Textauszug
▶

Aktionstag „Zug hat Vorfahrt“ in Ainring
„Das sind die schlimmsten Momente“: Schüler für tödliche Gefahren im Zugverkehr sensibilisert
Leichtsinn, Ungeduld, Faulheit oder einfach mangelnde Aufmerksamkeit: Es gibt viele Gründe, die zu brenzligen Situationen an Bahnübergängen, Bahnhöfen oder Gleisen führen. Die Folgen fallen mitunter tödlich aus. Schüler der Realschule im Rupertiwinkel bekamen am Freitagmittag vorgeführt, wie real die Gefahr ist und wie lange ein Zug braucht, bis er zum kompletten Stillstand kommt. Und das erlebten sie auf besonders anschauliche Art und Weise.
Ainring - Die Aufregung unter den Sechstklässlern stieg beinahe minütlich. Und dann war es so weit: Die Gleise dröhnten und kündigten seine Ankunft an. Mit einem lauten Pfeifen begrüßte er die Wartenden - und setzte wie abgemacht zur Vollbremsung an. Von 90 Kilometern pro Stunde bis zum Stillstand, etwa 210 Meter Bremsweg: Da staunten nicht nur die Kinder. Groß war die Freude bei denjenigen, welche die ungefähre Haltestelle richtig erraten hatten. Doch der Aktionstag „Zug hat Vorfahrt“ veranschaulichte am Freitagmittag am Bahnhof Ainring ein ernstes Thema.
Denn immer wieder werden die Gefahren unterschätzt, immer wieder kommt es zu gefährlichen Situation. In ihrem Lagebericht zum Netz Berchtesgaden-Ruhpolding notierte die Bayerische Regiobahn (BRB) Dutzende Vorfälle innerhalb von zwei Jahren. So musste Ende April ein Lokführer seinen Zug auf der Strecke zwischen Freilassing und Bad Reichenhall abbremsen, weil eine Person im Gleisbett stand. Erst als der Zug zum Stillstand gekommen war, verließ die Person die Gleise.

◀

Aufgaben
• a. Stimmen die folgenden Aussagen mit dem Textauszug überein? Antworten Sie jeweils mit Ja oder Nein und zitieren Sie die entscheidenden Worte des Textauszugs wörtlich. (i) Der Zug bremste bei der Vorführung aus 90 Kilometern pro Stunde ab. (ii) An der Vorführung nahmen Schüler der neunten Klasse teil. (iii) Die Person im Gleisbett verließ die Gleise, bevor der Zug zum Stillstand kam.
• b. Schreiben Sie den Abschnitt des Textauszugs von „Ainring - Die“ bis „ein ernstes Thema.“ fehlerfrei ab.

Gespeicherte Daten
▶

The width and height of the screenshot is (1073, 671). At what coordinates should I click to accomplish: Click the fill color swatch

◀
▶

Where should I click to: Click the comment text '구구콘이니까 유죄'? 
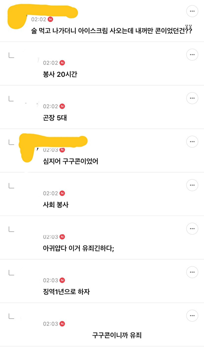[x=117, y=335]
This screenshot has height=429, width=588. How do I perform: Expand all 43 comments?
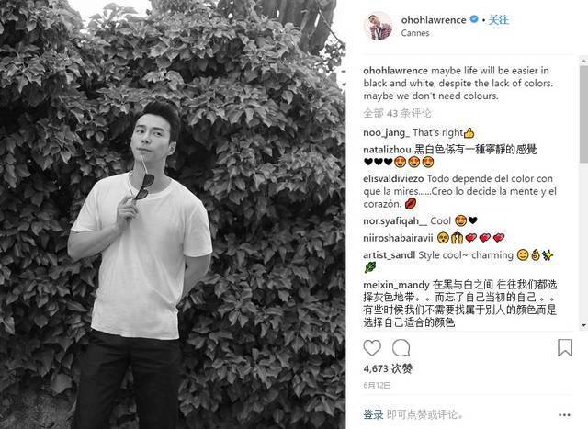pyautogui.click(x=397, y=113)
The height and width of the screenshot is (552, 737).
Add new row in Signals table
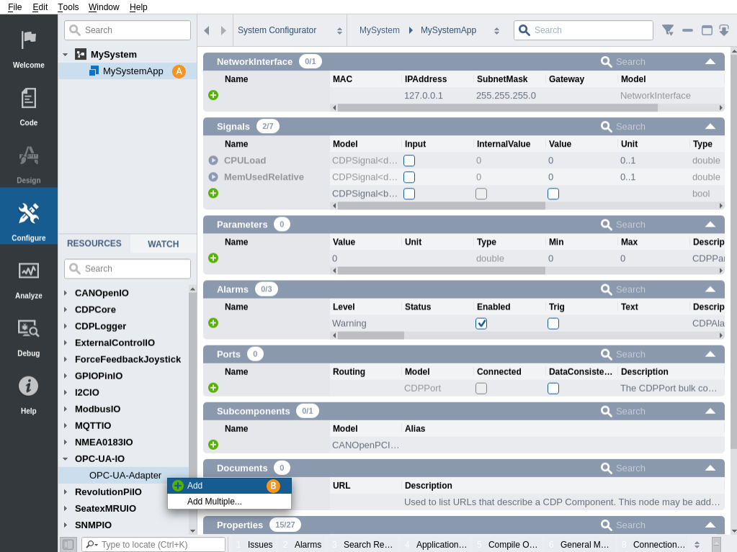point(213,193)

◀

Lösungen
• a.
(i) Ja: „Von 90 Kilometern pro Stunde bis zum Stillstand, etwa 210 Meter Bremsweg“
(ii) Nein: „Die Aufregung unter den Sechstklässlern stieg beinahe minütlich.“
(iii) Nein: „Erst als der Zug zum Stillstand gekommen war, verließ die Person die Gleise.“

• b.
Ainring - Die Aufregung unter den Sechstklässlern stieg beinahe minütlich. Und dann war es so weit: Die Gleise dröhnten und kündigten seine Ankunft an. Mit einem lauten Pfeifen begrüßte er die Wartenden - und setzte wie abgemacht zur Vollbremsung an. Von 90 Kilometern pro Stunde bis zum Stillstand, etwa 210 Meter Bremsweg: Da staunten nicht nur die Kinder. Groß war die Freude bei denjenigen, welche die ungefähre Haltestelle richtig erraten hatten. Doch der Aktionstag „Zug hat Vorfahrt“ veranschaulichte am Freitagmittag am Bahnhof Ainring ein ernstes Thema.